* _Bloco de texto_
___

Ataque aos direitos indígenas: Senado aprova exploração mineral em Terras Indígenas

Aprovada pelo Senado, a exploração mineral em Terras Indígenas intensifica a vulnerabilidade das comunidades, ameaça a biodiversidade e legitima práticas predatórias em territórios historicamente desprotegidos.

3 de Setembro de 2025 às 15h00

Reprodução/Foto: Greenpeace.

Por Fernanda Beatriz

A Comissão de Direitos Humanos e Legislação Participativa (CDH) do Senado aprovou, na quarta-feira (20), o Projeto de Lei 1.331/2022, que regulamenta a exploração mineral em Terras Indígenas. A proposta abre caminho para atividades como pesquisa e lavra de minérios, petróleo e gás natural, além de prever ecoturismo e etnoturismo nesses territórios.

O texto estabelece que a mineração só poderá ocorrer com o consentimento prévio da ampla maioria das comunidades afetadas, que deverão ser consultadas em até três meses, prazo renovável por igual período. Também prevê que os povos indígenas recebam entre 2% e 4% do faturamento bruto obtido com a comercialização dos minérios. A prática, no entanto, não se aplica a áreas habitadas por povos isolados.

___

* _O que fazer_
Reproduza sem alterações o trecho da notícia acima sobre a mineração em Terras Indígenas que começa nas palavras "Reprodução/Foto: Greenpeace." e termina em "por povos isolados.".

___

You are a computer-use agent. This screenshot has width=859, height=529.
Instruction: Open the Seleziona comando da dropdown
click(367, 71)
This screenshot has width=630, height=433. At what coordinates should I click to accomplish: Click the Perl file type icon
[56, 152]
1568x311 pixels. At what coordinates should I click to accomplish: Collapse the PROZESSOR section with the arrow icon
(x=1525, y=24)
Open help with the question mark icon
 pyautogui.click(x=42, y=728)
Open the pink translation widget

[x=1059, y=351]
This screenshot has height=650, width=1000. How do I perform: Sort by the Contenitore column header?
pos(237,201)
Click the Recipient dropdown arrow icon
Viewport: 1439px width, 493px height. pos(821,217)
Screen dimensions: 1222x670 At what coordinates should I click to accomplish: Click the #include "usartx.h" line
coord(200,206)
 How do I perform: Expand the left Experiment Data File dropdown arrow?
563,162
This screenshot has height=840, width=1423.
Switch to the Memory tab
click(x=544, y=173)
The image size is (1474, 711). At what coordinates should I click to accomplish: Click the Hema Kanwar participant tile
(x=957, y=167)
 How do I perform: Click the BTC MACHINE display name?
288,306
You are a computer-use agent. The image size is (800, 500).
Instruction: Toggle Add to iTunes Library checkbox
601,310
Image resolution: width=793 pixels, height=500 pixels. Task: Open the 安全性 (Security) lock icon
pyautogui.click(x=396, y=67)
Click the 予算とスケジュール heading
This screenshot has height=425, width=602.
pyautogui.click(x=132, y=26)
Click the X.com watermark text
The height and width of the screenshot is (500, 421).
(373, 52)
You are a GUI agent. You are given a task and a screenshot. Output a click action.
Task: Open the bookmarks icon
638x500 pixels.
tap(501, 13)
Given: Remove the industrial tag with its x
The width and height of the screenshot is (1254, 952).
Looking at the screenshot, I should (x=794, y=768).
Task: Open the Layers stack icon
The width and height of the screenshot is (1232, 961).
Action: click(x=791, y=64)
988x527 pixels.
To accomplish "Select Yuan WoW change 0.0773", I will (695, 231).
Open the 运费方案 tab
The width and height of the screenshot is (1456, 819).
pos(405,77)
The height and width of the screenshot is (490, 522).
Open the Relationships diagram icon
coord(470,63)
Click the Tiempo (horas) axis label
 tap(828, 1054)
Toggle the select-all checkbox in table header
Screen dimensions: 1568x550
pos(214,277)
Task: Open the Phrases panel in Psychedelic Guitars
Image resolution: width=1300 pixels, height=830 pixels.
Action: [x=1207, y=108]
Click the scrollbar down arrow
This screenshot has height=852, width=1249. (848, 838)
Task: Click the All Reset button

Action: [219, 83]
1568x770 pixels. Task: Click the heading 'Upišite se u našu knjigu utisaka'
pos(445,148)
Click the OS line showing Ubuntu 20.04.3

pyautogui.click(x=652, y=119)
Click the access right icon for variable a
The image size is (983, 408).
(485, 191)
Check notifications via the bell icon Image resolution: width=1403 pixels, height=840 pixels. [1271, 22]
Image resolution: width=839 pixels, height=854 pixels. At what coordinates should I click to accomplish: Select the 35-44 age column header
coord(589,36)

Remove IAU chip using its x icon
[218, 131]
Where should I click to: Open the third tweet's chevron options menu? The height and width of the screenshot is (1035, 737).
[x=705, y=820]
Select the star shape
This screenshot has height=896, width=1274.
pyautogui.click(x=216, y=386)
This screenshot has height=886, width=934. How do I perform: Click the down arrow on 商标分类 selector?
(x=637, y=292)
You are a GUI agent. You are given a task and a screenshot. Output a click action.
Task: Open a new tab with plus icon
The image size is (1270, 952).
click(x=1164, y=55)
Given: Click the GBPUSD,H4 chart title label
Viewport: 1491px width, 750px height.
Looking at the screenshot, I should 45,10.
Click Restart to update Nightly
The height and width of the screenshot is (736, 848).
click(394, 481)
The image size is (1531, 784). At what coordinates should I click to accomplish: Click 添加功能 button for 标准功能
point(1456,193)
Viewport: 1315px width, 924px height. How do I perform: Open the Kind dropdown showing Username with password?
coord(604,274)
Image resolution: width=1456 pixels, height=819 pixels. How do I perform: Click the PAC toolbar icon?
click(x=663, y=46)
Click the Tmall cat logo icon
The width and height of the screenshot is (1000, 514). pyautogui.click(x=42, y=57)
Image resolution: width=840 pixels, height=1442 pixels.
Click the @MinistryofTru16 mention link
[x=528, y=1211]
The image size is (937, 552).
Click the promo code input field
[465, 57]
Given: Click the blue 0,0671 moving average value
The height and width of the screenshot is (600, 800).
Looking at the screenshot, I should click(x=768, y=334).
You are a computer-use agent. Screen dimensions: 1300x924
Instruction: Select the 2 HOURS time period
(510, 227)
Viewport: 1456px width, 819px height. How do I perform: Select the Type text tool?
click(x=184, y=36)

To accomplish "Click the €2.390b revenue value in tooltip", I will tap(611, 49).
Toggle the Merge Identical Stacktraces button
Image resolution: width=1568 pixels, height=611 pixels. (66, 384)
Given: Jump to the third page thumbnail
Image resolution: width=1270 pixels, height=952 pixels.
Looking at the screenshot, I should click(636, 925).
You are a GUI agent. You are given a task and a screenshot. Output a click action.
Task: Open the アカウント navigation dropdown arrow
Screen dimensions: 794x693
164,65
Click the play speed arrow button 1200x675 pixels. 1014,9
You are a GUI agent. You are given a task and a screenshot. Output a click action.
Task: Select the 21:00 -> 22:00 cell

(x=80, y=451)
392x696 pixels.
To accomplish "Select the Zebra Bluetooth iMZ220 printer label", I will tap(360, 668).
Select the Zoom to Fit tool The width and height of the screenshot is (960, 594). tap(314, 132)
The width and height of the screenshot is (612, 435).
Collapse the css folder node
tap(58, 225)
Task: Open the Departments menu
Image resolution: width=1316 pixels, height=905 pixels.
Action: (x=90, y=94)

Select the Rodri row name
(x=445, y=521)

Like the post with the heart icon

___

* _Resposta correta_
Reprodução/Foto: Greenpeace.

Por Fernanda Beatriz

A Comissão de Direitos Humanos e Legislação Participativa (CDH) do Senado aprovou, na quarta-feira (20), o Projeto de Lei 1.331/2022, que regulamenta a exploração mineral em Terras Indígenas. A proposta abre caminho para atividades como pesquisa e lavra de minérios, petróleo e gás natural, além de prever ecoturismo e etnoturismo nesses territórios.

O texto estabelece que a mineração só poderá ocorrer com o consentimento prévio da ampla maioria das comunidades afetadas, que deverão ser consultadas em até três meses, prazo renovável por igual período. Também prevê que os povos indígenas recebam entre 2% e 4% do faturamento bruto obtido com a comercialização dos minérios. A prática, no entanto, não se aplica a áreas habitadas por povos isolados.